Provided records START
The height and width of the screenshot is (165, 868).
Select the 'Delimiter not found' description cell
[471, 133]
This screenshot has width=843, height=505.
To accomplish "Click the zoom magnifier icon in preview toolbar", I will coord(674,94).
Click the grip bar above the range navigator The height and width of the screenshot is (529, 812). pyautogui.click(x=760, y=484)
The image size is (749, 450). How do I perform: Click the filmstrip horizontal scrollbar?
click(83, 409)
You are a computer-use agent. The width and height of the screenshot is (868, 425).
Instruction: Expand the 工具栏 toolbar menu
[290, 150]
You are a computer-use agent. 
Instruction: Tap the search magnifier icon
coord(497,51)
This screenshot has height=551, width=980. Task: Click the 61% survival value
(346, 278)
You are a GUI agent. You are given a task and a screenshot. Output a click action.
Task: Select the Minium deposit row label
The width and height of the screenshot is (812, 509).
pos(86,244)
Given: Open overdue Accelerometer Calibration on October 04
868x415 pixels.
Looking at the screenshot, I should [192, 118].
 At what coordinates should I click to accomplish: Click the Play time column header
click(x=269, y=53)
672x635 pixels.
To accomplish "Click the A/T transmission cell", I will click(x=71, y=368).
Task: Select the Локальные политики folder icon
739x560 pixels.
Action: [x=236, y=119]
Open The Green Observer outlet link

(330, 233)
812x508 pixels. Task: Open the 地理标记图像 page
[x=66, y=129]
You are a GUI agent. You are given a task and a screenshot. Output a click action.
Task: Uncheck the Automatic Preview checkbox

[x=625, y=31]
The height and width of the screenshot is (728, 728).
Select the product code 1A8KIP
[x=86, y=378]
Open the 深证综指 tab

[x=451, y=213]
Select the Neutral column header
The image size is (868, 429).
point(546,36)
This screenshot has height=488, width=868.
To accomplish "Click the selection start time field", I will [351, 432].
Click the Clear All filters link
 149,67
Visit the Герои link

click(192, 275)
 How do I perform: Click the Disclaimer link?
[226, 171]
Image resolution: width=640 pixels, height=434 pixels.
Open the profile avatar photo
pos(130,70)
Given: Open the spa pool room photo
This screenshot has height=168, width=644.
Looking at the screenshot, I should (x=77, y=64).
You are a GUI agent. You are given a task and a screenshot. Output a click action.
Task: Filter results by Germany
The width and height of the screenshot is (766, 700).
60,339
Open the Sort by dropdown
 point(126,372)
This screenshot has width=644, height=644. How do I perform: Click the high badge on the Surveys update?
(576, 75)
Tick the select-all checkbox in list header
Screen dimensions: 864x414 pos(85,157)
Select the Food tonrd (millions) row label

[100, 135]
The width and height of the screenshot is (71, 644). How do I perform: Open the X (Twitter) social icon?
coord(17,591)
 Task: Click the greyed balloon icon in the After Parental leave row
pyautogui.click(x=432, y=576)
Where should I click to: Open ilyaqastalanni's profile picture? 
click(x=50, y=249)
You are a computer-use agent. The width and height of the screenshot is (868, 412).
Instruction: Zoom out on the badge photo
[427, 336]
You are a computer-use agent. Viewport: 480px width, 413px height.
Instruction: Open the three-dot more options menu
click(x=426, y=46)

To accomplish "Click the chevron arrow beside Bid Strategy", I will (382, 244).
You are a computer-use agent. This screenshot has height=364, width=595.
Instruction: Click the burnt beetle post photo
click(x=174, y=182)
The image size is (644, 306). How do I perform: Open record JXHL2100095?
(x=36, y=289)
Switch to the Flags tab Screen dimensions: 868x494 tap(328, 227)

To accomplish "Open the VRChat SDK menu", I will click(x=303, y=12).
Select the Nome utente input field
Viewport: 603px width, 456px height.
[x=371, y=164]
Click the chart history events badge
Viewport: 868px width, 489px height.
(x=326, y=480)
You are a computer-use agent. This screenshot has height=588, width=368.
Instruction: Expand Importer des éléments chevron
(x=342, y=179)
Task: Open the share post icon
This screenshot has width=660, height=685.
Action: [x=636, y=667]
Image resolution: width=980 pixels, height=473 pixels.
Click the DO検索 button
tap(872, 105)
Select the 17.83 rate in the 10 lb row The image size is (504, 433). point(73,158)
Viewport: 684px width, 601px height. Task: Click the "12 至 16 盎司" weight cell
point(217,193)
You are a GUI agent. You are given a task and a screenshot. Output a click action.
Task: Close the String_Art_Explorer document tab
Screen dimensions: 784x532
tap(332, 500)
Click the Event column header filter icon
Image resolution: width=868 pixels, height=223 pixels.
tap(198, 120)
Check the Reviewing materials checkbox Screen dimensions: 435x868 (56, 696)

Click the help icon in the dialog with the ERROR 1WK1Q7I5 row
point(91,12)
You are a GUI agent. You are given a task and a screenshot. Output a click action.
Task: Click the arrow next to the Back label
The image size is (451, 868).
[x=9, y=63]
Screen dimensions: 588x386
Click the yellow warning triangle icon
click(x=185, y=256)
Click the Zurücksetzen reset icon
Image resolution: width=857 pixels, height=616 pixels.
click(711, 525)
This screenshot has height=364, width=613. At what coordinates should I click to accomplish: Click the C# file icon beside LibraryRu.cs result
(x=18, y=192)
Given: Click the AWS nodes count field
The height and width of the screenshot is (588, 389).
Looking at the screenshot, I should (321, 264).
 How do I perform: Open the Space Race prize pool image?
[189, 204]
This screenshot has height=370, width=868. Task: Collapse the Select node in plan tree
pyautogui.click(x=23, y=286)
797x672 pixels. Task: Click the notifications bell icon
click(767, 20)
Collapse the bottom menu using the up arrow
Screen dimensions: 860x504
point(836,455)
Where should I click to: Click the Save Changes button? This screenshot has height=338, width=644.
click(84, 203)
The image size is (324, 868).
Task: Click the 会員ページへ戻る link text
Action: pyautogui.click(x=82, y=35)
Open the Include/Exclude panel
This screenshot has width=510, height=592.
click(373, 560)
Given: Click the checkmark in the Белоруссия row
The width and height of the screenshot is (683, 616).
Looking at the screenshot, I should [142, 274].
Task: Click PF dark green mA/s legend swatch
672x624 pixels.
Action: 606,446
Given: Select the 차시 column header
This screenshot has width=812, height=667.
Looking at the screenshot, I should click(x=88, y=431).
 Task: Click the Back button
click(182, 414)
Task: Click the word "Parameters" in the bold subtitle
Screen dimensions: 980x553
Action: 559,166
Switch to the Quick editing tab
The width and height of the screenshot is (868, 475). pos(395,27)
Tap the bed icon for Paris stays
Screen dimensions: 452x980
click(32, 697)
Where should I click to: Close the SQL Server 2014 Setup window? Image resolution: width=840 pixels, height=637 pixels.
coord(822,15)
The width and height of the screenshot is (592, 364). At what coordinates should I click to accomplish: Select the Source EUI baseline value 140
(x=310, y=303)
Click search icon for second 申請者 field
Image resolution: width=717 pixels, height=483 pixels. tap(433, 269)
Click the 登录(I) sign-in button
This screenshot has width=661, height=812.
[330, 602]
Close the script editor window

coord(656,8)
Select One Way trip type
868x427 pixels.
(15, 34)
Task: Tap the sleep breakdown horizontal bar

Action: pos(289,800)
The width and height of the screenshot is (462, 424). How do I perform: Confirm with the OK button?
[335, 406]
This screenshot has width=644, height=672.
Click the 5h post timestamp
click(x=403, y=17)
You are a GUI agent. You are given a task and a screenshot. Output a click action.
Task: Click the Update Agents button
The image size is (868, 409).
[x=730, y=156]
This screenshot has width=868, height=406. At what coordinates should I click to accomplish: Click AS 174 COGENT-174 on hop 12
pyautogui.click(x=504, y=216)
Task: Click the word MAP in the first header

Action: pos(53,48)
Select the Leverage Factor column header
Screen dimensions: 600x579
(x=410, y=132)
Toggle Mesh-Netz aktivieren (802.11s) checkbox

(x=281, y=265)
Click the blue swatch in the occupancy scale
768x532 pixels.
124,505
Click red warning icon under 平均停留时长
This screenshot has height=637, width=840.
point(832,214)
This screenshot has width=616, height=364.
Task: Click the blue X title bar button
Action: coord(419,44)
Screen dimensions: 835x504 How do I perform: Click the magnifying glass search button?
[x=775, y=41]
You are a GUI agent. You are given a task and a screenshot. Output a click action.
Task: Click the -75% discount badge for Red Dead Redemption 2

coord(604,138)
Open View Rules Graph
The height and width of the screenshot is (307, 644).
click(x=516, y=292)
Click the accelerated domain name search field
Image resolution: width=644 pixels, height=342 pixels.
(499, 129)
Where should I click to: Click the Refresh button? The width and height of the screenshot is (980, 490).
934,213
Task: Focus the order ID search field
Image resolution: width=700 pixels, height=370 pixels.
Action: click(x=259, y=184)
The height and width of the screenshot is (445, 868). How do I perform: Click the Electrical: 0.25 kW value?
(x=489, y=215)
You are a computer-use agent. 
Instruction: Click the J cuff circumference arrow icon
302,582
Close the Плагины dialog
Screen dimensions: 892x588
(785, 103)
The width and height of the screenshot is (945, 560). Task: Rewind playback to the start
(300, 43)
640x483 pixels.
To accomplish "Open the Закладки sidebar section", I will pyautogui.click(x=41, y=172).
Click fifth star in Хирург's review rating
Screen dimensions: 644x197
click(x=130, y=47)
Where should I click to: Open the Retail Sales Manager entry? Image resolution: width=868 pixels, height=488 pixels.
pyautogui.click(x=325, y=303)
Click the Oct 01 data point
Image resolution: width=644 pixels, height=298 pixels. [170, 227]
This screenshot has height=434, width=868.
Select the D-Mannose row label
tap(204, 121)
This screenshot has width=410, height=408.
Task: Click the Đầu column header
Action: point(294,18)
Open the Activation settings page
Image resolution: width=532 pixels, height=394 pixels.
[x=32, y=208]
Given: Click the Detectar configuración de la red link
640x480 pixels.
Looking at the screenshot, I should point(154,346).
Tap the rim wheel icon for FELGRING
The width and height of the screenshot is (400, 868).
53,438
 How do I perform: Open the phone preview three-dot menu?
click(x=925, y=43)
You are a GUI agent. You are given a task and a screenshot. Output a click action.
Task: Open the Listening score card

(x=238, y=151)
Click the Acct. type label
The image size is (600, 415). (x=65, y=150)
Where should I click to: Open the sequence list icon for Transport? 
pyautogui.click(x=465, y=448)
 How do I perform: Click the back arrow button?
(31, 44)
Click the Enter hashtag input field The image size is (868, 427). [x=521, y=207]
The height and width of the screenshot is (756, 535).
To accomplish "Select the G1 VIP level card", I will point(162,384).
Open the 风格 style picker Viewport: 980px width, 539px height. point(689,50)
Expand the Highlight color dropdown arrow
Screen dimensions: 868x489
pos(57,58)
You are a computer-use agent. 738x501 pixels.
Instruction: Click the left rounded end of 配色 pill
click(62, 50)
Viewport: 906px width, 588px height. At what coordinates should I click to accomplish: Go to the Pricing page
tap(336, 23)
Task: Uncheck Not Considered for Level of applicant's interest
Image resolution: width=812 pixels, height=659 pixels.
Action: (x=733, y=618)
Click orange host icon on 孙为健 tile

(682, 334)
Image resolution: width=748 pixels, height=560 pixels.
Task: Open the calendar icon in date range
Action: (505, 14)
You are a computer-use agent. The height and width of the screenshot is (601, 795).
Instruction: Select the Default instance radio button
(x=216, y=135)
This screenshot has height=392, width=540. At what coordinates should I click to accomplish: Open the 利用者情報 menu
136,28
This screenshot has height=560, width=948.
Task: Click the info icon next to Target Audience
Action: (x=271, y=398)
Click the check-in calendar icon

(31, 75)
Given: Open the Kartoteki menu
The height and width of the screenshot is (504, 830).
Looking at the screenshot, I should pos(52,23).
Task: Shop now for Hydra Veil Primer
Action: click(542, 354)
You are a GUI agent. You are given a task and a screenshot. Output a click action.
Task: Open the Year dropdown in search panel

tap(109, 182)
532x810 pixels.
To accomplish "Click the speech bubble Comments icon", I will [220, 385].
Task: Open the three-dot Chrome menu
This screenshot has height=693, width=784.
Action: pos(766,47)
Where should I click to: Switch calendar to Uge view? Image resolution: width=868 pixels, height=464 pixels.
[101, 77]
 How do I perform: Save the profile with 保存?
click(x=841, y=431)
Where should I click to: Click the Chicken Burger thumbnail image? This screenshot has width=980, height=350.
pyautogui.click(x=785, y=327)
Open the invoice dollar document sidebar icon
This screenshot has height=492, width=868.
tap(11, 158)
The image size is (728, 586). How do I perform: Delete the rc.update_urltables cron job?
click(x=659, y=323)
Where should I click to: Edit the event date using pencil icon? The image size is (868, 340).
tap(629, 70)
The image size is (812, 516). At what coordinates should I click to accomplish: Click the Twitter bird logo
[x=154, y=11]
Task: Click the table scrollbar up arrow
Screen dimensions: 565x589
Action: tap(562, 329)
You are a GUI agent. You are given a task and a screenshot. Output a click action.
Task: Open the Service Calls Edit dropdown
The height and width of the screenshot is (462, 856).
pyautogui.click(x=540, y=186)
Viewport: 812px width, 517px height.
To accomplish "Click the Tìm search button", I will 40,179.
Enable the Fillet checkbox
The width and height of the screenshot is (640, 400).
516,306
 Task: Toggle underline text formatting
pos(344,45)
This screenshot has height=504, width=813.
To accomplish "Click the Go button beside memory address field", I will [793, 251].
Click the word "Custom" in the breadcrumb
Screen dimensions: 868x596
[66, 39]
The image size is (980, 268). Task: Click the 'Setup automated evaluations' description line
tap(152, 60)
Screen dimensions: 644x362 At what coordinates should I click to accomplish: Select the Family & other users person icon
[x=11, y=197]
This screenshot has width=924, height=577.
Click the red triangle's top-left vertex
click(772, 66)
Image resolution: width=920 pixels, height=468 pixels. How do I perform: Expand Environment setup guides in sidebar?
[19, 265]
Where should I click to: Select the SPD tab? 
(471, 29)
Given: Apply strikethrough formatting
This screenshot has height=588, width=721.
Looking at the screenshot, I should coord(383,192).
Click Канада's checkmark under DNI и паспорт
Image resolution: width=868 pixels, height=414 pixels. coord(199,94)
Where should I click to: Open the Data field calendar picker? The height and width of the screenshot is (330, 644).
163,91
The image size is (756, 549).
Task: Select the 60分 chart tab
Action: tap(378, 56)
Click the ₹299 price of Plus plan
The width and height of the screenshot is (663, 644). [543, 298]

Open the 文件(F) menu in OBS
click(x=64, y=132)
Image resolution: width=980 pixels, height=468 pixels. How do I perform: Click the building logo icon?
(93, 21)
Provided records END
Task goal
What you return must be an exact retyping of the lines above starting at the line with "Viewport: 812px width, 517px height." and ending at the line with "This screenshot has height=504, width=813.", and nothing besides.

Response box
Viewport: 812px width, 517px height.
To accomplish "Click the Tìm search button", I will 40,179.
Enable the Fillet checkbox
The width and height of the screenshot is (640, 400).
516,306
 Task: Toggle underline text formatting
pos(344,45)
This screenshot has height=504, width=813.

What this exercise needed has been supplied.